In our visits during CHESS 2018, what wasn’t directly mentioned, and yet was always underlying on our tours, was the non-human animal presence and the additional relational threads they weave through this landscape and environment. Their impact on the built environment was especially noticeable. I saw this most clearly when going back through the photographs I took of our tour at the Seager Wheeler Farm, and thinking about our guide’s, local historian Larry Epp’s, reflections on the topic. To paraphrase, what Epp said came down to: “Either you had to deal with the environment, and/or you had to modify the environment.” Seager Wheeler, he mentioned, adapted seeds to the environment, therefore learning to deal with it and its difficulties, and modified the environment with shelter belts to protect crops. While Wheeler did this, other non-human animals also got used to his adaptations to the environment. Just as the human farmer adjusted to his landscape, other species were habituated to new prime choice environmental niches created by the presence of new beings in the environment.
Sharing space and using it means struggling for it. It means that the use we make of it is not what every other being would make of it. For Wheeler and other farmers, this meant limiting the potential agency of other non-human animals who wished to make use of the space and the harvested crops he and other workers had gathered and stored. This often occurred with the use of intermediary objects whose purpose was to control and limit, or reign in power for human use. Traps and nose baskets, for example, are counter-adaptations aimed at restricting or controlling movement. Philip Howell has written about the connection between the human and dog, which is made via the leash, and about how the object is all at once a sign of discipline and of control. He says that it is possible to argue that “animals found themselves more and more restricted as to what they could be and where they could, how they could behave and how they could be treated, viewed and understood” in the modern city.[1]It seems to be a possibility that is not unique to the modern city, and is also seen at the industrializing farm and homestead. Movement, especially when sneaky and uncontrolled, is disruptive. As stated by Etienne Benson in his work on the encounters between power grids and birds, “it is only after an actor begins to affect us that we can begin to search for the historically particular conditions that made it capable of doing so.”[2]

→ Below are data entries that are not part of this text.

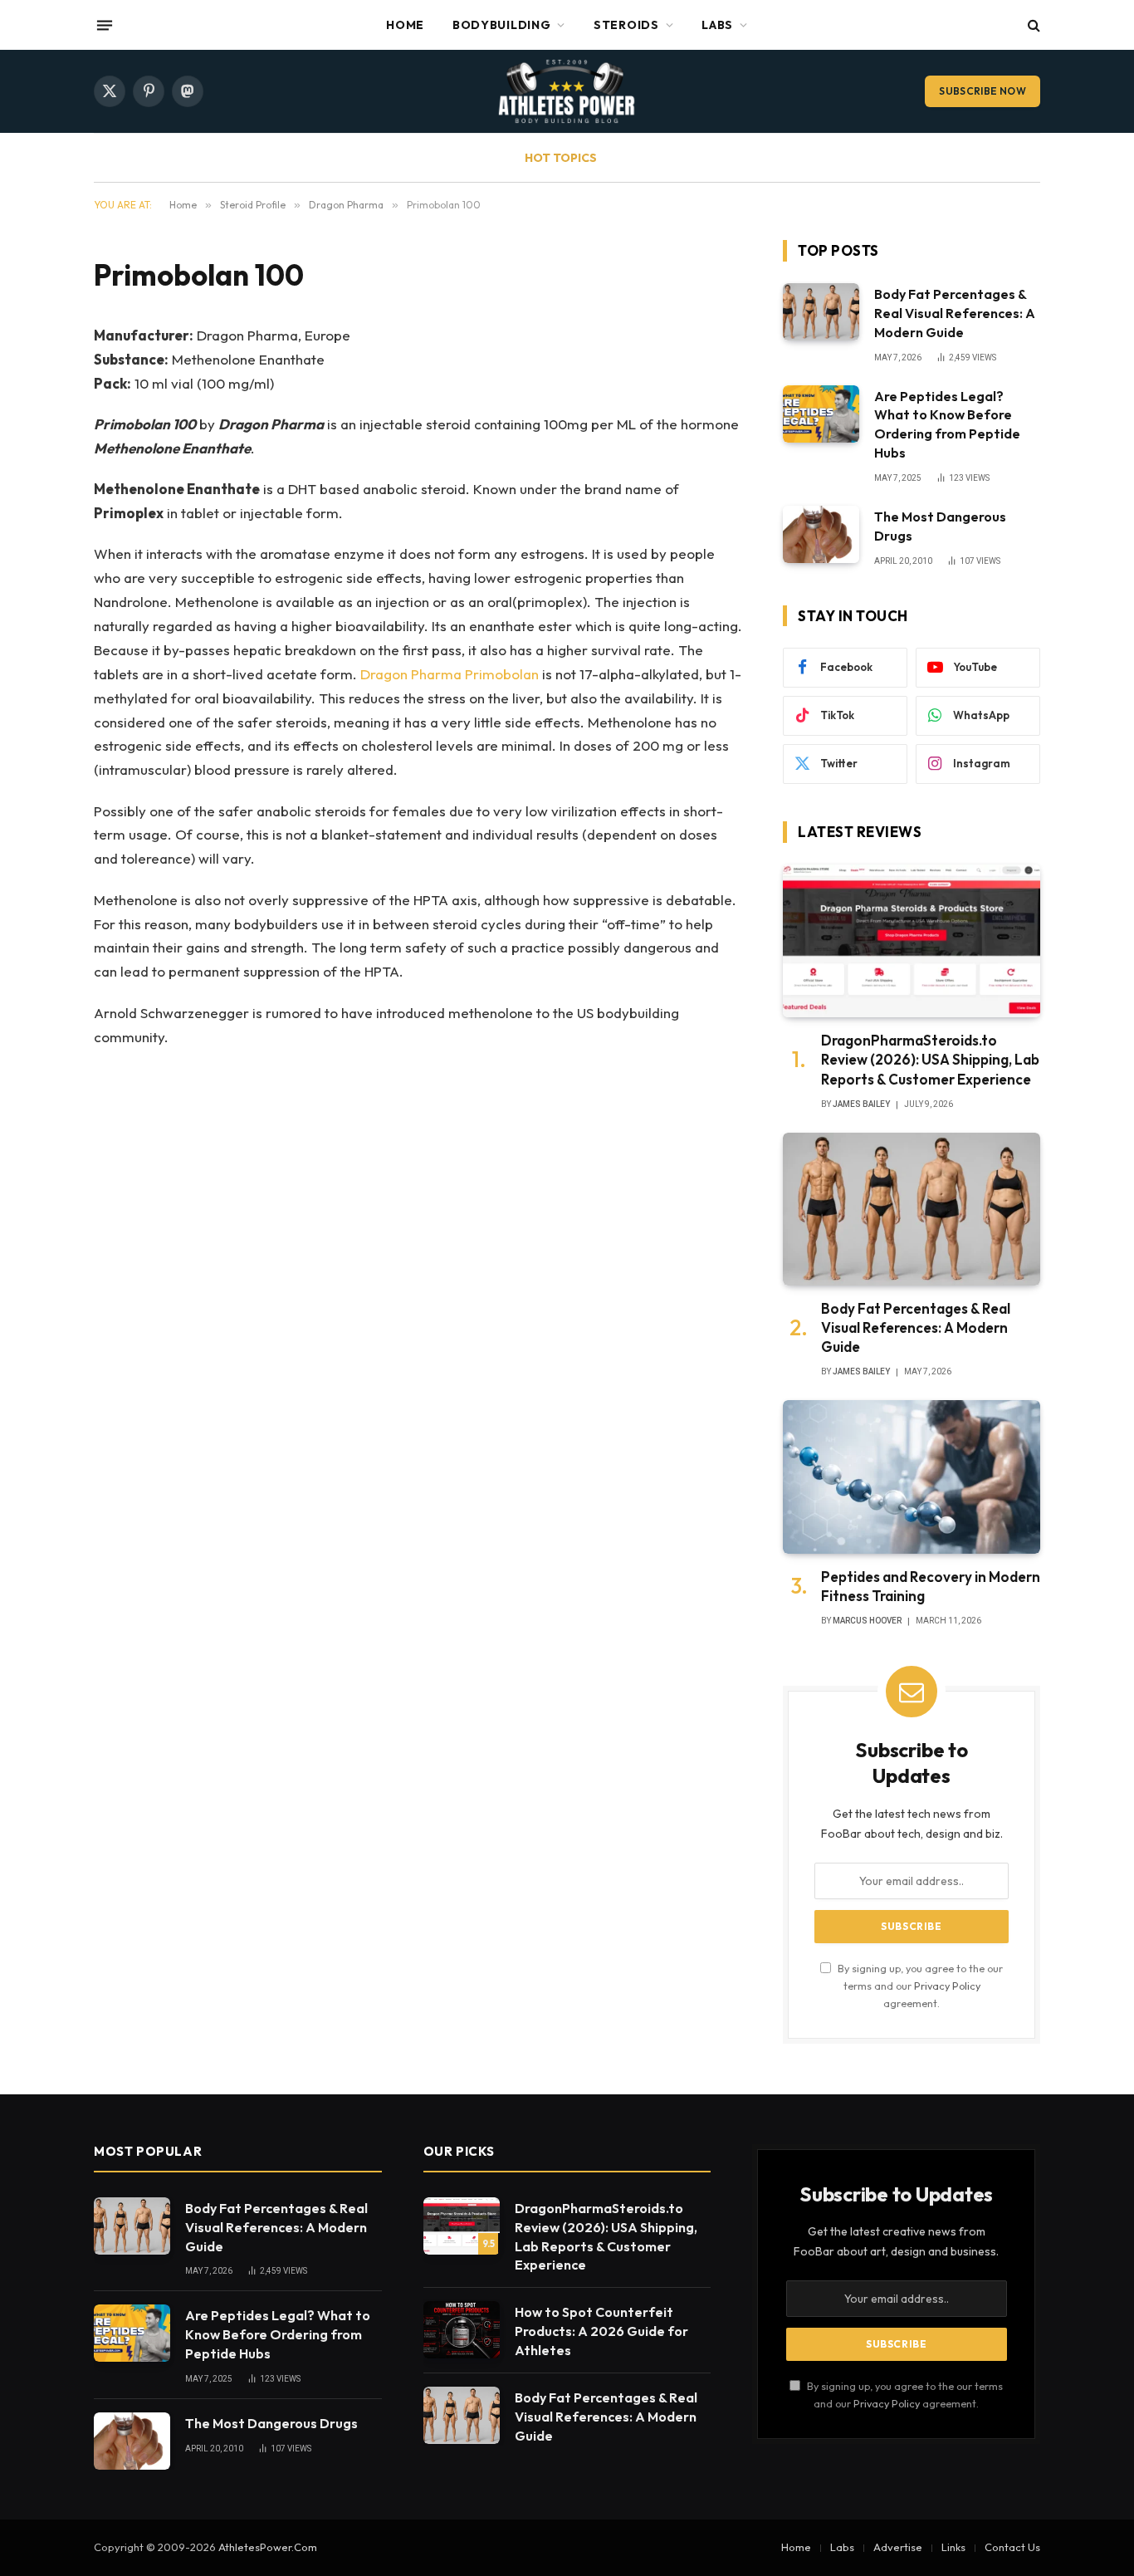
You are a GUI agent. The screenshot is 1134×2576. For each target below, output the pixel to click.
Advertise (897, 2547)
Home (405, 24)
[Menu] (104, 25)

In some cases, interspecies interaction was not the result of being disrupted, but rather a question of energy potential. Horse muscle and energy expenditure helped change the environment as well as contributed to the success of settlers in the area. Equestrian hitching equipment such as horse collars were used not to stop a behaviour, but to encourage and control particular behaviours. A kind of energy return and flow, which Geoff Cunfer presented to our group in his keynote talk on comparative grassland environmental history at the Doukhobor Prayer house on May 31st.

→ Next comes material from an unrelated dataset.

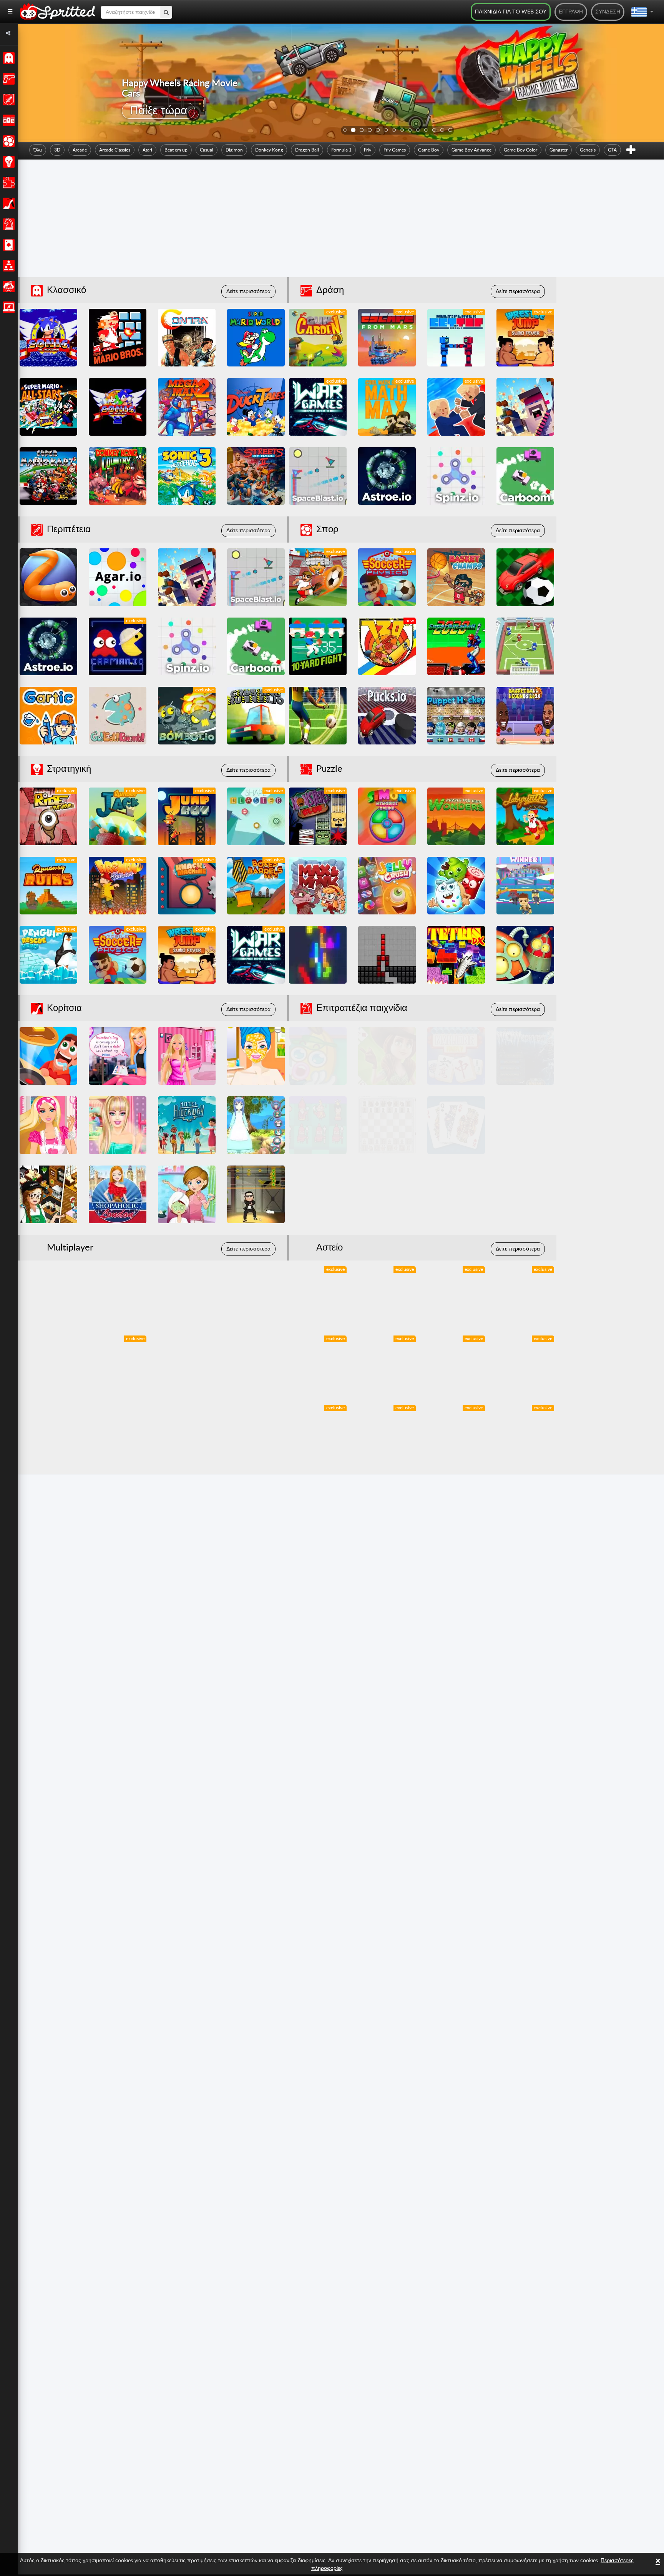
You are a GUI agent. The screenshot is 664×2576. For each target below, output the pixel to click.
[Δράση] (7, 79)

Our visit to the Saskatoon Forestry Farm on June 1stonly further emphasized my own thought process and reflexions built from our visit to the Seager Wheeler Farm. Our guide noted that trees were selected either to beautify, or to modify, the landscape. Seeds would eventually be modified to adapt hardier trees to the current environment. Individuals had to deal with the conditions of the particular prairie environment, as well as modify it, in order to survive and be successful.
In Postmodern Geographies, first published in 1989, Edward W. Soja repeats one of John Berger’s provocative postulates: “it is space not time that hides consequences from us.”[1] I agree, and I am hopeful that taking the time to experience space and place has allowed us to, will allow us to, and will make us more sensitive to our environment and with whom and what we share it. Taking the time to experience our environment and landscape can make visible interspecies dynamics, which would otherwise remain hidden, such as the ones that have been noted in this short essay. Citing Hägerstand, David Harvey reminds us that movement, footsteps, “[weave] places together.”[2]Temporality, then, creates place through movement. Movement that is not only human.
[1]Edward W. Soja, Postmodern geographies : the reassertion of space in critical social theory, London; New York, Verso, 2011, p. 23.
[2]David Harvey, The condition of postmodernity : an enquiry into the origins of cultural change, Oxford, B. Blackwell, 1989, p. 213.
[1]Philip Howell, « Between the Muzzle and the Leash: Dog-walking, Discipline, and the Modern City », dans Peter Atkins, dir., Animal Cities: Beastly Urban Histories, Great Britain, Ashgate, 2012, p. 223.
[2]Etienne Benson, « Generating Infrastructural Invisibility: Insulation, Interconnection, and Avian Excrement in the Southern California Power Grid », Environmental Humanities,vol.6, no1, 2015, p. 109.
[1]Tim Ingold, « Toward an Ecology of Materials », Annual Review of Anthropology,vol.41, 2012.